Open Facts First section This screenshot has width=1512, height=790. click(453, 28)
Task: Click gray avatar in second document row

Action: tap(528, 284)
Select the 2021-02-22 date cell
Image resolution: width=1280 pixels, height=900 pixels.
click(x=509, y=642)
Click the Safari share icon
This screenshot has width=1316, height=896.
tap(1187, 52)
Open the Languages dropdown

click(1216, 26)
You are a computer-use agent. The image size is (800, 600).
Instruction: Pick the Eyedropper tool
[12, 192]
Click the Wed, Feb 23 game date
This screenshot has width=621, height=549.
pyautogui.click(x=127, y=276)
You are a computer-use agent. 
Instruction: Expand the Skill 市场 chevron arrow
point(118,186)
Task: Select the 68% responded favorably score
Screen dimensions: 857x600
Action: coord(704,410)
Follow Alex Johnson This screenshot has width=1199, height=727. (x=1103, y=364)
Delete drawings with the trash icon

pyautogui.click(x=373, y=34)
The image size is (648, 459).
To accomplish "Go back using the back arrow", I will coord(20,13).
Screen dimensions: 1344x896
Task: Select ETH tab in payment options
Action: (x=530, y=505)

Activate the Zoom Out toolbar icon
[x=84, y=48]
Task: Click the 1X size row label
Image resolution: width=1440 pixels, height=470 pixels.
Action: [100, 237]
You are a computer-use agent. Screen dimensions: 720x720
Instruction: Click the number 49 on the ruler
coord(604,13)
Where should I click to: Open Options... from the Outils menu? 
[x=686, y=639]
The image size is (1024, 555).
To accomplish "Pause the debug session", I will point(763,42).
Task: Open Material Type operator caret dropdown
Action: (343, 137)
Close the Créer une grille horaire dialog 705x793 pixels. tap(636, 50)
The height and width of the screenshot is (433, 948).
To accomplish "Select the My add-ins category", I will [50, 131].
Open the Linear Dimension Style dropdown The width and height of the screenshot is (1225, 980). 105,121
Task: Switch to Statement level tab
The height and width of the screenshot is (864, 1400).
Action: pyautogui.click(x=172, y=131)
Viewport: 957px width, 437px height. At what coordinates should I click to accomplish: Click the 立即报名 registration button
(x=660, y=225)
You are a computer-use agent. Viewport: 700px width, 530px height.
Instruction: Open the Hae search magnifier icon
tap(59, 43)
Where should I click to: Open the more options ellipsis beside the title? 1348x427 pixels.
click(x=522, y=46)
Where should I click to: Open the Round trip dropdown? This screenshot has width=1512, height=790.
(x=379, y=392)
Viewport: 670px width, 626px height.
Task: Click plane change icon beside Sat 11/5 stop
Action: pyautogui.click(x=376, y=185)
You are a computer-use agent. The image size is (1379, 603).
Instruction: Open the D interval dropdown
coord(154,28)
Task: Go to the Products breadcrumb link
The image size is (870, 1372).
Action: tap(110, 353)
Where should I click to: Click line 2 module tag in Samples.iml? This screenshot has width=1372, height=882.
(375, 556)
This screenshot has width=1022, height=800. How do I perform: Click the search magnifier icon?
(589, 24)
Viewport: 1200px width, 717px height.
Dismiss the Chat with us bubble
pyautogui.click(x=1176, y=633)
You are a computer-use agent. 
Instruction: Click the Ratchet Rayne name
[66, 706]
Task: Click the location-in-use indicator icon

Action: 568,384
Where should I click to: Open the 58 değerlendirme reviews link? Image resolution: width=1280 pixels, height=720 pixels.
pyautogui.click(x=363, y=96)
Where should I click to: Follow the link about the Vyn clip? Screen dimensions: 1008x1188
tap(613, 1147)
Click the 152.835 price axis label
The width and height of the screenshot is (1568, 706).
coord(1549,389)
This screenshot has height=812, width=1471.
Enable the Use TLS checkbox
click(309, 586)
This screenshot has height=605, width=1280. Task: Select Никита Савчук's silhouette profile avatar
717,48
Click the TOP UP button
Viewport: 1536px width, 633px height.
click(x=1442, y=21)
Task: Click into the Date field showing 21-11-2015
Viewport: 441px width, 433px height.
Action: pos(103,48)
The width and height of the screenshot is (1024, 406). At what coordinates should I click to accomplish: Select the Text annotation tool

» The task: Which of the lines above include the word "computer"? Copy each of them.

» Solved exercise:
You are a computer-use agent. The image size is (800, 600).
You are a computer-use agent. 
You are a computer-use agent. Screen dimensions: 720x720
You are a computer-use agent. Viewport: 700px width, 530px height.
You are a computer-use agent. The image size is (1379, 603).
You are a computer-use agent. 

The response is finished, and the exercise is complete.